Sea route near Oman is expanding to facilitate more traffic through
Strait of Hormuz, US Navy says
[June 27, 2026] By
JON GAMBRELL
DUBAI, United Arab Emirates (AP) — A maritime body overseen by the U.S.
Navy said Saturday that a route through the Strait of Hormuz near Oman’s
shores is expanding to allow for both inbound and outbound traffic.
The announcement by the Joint Maritime Information Center serves as
another warning to Iran that the U.S. is pushing to reopen the strait.
Iran has insisted ships must obey its orders and is warning it will
start charging fees for transit through the strait, through which a
fifth of all oil and natural gas once passed.
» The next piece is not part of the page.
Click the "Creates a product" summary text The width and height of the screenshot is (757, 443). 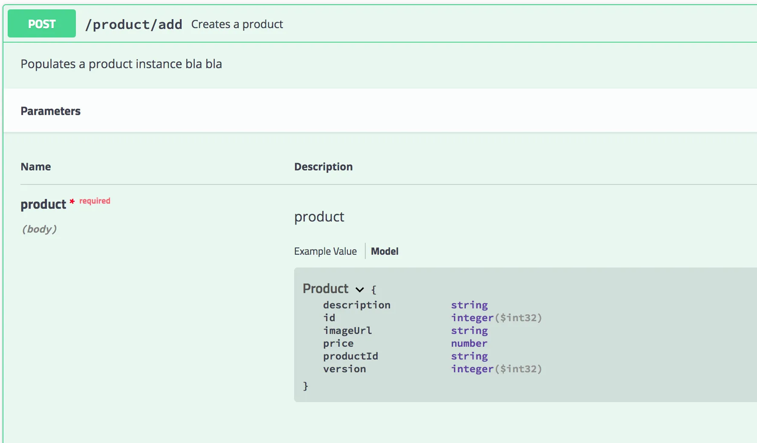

The U.S. and Gulf Arab states have rejected Iran's demands. The strait
is considered around the world as an international waterway, despite
being the territorial waters of Iran and Oman.
THIS IS A BREAKING NEWS UPDATE. AP’s earlier story follows below.
DUBAI, United Arab Emirates (AP) — Iran launched a drone assault
targeting Bahrain while a ship in the Strait of Hormuz separately came
under attack Saturday, likely Tehran's response to overnight airstrikes
by the United States.

The attacks across the Persian Gulf show the danger of the Iran war
again spinning out of control, even after Iran and the U.S. reached an
interim deal to try and agree on a final accord to end the conflict.
The U.S. had launched its airstrikes in response to an Iranian drone
attack on a ship trying to get out of the strait on Thursday, continuing
a string of attacks that have shaken the uneasy ceasefire in the war.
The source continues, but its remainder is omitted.